Should I enable xss Clean for my site?

[eluser]Frank Rocco[/eluser]
Hello,

I am using ion Authority and CI form post for searching.

I noticed that xss clean is off in my config.

Is it a good idea to enable it?

Thanks

[eluser]InsiteFX[/eluser]
Check your input->post code and see if they are using xss clean

You do not need to use the global xss clean if you use it on all you input->post

The global xss clean will slow your website down!

InsiteFX

[eluser]Frank Rocco[/eluser]
Not sure I understand.

If I use

Code:

$search = trim($this->input->post('search'));
$action = $this->input->post("submit");

will this take care of it?

[eluser]Eric Barnes[/eluser]
No it has a second paramater -
$this->input->post('search', TRUE);

http://www.gregaker.net/2011/mar/30/what..._i_use_it/

[eluser]Frank Rocco[/eluser]
Thank you,

I will recode it.

[eluser]ELRafael[/eluser]
To read, change s.cript => script ;-)

Code:

//$_POST['content'] = '<s.cript type="text/javascript">alert('hi');</s.cript>'
$insert['content'] = $this->input->post('content', TRUE);
//$insert['content'] = '[removed]alert('hi')[removed]
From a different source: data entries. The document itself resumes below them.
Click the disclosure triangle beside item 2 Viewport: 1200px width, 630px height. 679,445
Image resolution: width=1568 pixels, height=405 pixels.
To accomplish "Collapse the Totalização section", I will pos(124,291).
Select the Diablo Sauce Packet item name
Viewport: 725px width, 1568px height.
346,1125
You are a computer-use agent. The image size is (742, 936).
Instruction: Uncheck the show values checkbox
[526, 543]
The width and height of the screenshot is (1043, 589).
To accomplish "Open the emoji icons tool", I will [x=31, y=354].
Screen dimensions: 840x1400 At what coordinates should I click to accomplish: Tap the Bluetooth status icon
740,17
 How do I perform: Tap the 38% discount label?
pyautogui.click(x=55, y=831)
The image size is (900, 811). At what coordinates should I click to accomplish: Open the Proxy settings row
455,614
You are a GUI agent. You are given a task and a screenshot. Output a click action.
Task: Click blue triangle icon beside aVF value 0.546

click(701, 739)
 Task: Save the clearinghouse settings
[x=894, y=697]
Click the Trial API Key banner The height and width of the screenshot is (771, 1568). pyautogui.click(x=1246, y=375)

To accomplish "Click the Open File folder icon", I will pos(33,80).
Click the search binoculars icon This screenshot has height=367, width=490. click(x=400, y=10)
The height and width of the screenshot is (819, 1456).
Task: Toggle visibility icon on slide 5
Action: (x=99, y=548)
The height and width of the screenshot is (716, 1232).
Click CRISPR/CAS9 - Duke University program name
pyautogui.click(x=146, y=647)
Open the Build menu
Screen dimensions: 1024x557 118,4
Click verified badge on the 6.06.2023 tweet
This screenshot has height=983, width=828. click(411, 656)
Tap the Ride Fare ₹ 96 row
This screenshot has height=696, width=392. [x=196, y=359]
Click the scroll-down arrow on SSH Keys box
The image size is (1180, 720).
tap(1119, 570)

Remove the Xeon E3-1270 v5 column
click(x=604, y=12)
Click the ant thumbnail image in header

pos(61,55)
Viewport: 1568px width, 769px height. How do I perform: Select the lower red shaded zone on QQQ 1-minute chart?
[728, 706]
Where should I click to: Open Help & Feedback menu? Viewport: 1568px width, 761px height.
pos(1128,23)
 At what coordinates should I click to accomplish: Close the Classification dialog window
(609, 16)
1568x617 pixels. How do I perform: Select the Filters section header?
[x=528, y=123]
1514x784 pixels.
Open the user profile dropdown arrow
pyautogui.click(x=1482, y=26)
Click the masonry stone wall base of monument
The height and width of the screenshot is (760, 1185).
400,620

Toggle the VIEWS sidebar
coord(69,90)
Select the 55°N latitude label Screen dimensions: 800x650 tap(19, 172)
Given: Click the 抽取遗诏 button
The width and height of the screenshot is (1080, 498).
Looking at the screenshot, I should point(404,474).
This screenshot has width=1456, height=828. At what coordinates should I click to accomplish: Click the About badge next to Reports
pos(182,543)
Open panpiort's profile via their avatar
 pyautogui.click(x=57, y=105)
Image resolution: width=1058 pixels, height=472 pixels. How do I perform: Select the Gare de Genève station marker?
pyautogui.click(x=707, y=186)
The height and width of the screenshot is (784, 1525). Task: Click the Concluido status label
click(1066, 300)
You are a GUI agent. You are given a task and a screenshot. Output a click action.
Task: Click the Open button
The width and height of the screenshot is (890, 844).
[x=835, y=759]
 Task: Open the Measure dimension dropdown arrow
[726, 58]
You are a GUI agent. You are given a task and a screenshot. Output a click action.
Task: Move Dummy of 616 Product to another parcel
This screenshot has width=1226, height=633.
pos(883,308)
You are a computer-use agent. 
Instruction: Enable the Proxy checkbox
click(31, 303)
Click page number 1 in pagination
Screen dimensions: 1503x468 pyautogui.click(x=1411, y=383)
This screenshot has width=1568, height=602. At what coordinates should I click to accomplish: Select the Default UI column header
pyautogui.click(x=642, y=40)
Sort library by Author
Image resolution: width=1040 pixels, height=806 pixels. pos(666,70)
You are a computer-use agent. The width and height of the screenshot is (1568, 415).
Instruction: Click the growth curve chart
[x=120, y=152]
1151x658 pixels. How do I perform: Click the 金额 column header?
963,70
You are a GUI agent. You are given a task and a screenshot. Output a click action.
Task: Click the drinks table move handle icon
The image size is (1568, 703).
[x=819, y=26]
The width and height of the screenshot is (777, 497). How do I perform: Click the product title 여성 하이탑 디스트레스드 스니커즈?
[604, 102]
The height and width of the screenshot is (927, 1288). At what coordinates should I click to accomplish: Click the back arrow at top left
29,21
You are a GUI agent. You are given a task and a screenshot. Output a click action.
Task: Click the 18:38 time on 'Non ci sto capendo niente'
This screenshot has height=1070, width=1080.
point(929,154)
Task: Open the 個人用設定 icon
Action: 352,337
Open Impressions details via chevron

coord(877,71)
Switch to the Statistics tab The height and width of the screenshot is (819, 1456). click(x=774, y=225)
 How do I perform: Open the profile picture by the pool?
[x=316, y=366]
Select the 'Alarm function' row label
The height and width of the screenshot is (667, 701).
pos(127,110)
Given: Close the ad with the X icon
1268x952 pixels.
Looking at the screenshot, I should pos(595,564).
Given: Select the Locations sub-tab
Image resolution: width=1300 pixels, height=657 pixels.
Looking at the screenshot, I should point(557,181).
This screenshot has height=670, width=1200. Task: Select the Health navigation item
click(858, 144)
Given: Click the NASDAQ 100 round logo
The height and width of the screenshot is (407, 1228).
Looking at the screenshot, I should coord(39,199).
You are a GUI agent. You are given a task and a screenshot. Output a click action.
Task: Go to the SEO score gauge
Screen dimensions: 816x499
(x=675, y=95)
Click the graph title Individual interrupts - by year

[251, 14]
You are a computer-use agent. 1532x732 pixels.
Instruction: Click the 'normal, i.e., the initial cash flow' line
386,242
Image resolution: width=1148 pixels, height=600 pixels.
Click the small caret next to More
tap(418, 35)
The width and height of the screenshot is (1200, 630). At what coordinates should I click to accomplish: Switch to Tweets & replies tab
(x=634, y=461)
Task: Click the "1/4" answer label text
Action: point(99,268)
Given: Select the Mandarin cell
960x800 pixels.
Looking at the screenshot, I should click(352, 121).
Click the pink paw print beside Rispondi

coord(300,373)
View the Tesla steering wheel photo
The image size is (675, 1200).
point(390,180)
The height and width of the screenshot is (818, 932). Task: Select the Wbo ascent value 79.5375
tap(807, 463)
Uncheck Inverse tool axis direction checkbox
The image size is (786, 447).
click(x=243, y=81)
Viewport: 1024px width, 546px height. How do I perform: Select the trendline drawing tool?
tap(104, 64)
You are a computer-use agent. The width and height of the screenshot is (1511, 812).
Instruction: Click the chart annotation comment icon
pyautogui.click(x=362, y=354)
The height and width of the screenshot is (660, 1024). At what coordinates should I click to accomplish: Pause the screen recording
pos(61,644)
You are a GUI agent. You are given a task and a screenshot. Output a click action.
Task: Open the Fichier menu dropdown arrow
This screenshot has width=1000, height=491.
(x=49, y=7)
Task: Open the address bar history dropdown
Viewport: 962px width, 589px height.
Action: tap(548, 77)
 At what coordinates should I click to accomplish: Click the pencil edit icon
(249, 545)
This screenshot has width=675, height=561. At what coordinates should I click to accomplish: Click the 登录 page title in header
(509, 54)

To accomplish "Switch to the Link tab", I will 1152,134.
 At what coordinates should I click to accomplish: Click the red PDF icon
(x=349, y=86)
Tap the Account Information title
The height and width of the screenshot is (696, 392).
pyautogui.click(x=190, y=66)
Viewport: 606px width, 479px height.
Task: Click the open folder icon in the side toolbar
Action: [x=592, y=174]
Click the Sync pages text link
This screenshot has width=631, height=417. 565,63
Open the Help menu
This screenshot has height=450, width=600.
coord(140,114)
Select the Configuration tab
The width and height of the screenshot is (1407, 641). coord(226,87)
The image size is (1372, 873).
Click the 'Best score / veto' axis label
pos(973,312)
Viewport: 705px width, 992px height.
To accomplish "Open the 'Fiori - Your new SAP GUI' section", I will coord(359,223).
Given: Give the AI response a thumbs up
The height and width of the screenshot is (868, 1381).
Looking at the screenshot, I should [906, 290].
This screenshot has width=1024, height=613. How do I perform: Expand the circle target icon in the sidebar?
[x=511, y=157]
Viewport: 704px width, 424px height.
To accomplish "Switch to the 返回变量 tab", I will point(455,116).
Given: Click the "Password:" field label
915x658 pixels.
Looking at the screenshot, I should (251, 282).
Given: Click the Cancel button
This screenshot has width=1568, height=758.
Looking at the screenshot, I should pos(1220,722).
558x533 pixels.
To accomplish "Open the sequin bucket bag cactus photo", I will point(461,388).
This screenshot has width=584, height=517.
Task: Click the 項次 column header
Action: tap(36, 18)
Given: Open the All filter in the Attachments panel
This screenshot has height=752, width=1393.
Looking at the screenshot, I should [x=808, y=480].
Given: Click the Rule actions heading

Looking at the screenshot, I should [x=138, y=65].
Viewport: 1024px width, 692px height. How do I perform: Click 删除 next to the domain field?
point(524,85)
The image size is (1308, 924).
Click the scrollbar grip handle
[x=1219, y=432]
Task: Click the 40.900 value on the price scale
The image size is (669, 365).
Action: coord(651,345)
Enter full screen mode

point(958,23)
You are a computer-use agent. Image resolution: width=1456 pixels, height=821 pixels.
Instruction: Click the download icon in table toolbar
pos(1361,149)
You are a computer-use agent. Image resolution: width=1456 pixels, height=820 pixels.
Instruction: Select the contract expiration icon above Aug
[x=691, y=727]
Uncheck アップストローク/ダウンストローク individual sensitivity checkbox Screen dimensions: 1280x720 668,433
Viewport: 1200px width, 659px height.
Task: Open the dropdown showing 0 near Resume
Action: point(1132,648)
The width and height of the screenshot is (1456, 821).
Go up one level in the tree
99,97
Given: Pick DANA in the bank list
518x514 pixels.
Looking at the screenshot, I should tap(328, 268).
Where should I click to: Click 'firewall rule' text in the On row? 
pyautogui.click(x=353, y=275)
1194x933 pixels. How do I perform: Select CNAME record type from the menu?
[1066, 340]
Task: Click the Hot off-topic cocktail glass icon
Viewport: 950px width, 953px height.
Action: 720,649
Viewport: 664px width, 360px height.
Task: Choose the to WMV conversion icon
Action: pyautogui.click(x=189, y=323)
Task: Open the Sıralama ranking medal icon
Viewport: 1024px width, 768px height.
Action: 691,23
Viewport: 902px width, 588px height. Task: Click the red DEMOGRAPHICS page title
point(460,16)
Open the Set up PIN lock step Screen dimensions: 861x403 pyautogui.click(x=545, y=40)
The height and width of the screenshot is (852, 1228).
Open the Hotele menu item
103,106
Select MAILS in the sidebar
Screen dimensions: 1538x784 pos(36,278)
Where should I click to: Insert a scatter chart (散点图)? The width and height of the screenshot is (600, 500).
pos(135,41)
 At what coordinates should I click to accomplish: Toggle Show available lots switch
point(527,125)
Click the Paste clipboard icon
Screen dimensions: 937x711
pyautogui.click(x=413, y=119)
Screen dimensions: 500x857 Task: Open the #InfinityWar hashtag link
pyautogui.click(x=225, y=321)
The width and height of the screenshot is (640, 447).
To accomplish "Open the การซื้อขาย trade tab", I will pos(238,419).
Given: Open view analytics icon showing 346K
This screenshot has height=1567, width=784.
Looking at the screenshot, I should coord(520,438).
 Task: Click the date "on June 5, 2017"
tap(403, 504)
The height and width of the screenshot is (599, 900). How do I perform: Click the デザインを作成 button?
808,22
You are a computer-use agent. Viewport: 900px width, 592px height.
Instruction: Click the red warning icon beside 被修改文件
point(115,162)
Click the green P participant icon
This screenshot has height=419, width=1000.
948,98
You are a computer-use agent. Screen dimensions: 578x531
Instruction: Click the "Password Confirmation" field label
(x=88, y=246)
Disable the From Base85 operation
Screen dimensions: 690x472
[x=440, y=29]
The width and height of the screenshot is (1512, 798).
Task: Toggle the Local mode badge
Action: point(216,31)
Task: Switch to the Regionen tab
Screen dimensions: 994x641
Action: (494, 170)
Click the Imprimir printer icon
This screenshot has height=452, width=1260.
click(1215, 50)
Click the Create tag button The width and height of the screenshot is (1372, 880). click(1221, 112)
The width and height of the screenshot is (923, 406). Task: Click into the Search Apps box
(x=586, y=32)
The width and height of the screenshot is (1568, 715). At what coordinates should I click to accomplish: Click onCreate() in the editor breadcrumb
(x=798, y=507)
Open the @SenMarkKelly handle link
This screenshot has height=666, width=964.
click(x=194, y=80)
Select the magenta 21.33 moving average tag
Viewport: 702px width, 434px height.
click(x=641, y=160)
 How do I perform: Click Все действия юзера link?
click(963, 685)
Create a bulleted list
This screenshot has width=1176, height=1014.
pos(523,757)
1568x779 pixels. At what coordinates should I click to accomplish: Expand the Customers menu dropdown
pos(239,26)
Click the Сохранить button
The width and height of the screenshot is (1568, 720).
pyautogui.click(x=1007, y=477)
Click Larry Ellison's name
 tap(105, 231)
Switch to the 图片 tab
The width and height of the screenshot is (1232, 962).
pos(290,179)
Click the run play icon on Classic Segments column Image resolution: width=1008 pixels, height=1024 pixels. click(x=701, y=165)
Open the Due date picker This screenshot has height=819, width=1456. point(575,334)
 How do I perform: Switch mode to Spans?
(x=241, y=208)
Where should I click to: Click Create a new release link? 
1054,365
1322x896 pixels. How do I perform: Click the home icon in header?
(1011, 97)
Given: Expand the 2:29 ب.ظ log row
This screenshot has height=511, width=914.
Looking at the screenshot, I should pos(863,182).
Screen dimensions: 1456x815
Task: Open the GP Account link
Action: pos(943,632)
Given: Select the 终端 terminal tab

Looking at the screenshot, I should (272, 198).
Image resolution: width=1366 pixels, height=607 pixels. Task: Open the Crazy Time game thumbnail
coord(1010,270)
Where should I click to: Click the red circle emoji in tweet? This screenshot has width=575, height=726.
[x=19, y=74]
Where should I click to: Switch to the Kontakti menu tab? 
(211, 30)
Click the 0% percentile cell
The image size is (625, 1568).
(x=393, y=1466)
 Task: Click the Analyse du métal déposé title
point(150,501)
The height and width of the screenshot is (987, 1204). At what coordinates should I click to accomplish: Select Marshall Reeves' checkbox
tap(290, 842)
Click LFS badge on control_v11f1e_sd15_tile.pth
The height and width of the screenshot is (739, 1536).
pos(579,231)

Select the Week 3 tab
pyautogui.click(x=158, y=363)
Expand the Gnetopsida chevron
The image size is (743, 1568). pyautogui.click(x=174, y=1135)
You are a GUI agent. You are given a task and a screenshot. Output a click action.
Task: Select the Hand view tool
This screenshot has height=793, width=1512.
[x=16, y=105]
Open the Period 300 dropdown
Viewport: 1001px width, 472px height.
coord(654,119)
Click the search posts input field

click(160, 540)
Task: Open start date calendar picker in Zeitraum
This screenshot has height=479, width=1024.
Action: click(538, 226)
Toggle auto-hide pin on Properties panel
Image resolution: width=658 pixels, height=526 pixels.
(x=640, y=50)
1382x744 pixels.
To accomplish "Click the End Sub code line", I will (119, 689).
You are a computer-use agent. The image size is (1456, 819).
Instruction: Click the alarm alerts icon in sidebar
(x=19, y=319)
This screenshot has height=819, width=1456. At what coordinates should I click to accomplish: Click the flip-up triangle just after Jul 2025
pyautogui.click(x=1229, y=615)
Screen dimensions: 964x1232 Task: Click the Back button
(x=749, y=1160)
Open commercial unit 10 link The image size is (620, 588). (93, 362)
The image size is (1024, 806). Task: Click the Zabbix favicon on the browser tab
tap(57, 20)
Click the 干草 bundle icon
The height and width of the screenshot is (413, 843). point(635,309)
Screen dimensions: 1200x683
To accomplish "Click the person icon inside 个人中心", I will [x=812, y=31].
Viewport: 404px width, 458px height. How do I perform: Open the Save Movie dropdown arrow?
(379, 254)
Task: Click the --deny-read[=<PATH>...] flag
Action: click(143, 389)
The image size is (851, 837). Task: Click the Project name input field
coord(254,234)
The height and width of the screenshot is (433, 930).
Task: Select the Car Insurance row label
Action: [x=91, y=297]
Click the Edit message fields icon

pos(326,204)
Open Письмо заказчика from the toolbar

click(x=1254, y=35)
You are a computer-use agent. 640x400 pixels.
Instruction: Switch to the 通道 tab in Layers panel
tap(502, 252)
$insert['content'] = $this->input->post('content');
//Now $insert['content'] has the right value

So, the answer is:
depends

[eluser]Madmartigan1[/eluser]
It's good practice to do it the way InsiteFX and EricBarnes said, because once the filter is enabled globally, there's nothing short of hacking the core you can do to disable it.

As soon as you have one input that you do not wish to run xss_clean on, you pretty much need to disable the global filter, and go through all of your code to set the filter on each input.

If you **know** that you'll **always** need it, enable it globally. If you have any doubts, run it explicitly.

You can also use xss_clean as a form validation prep rule rather than cleaning it when you read $this->input->post($key). It will be "clean" already.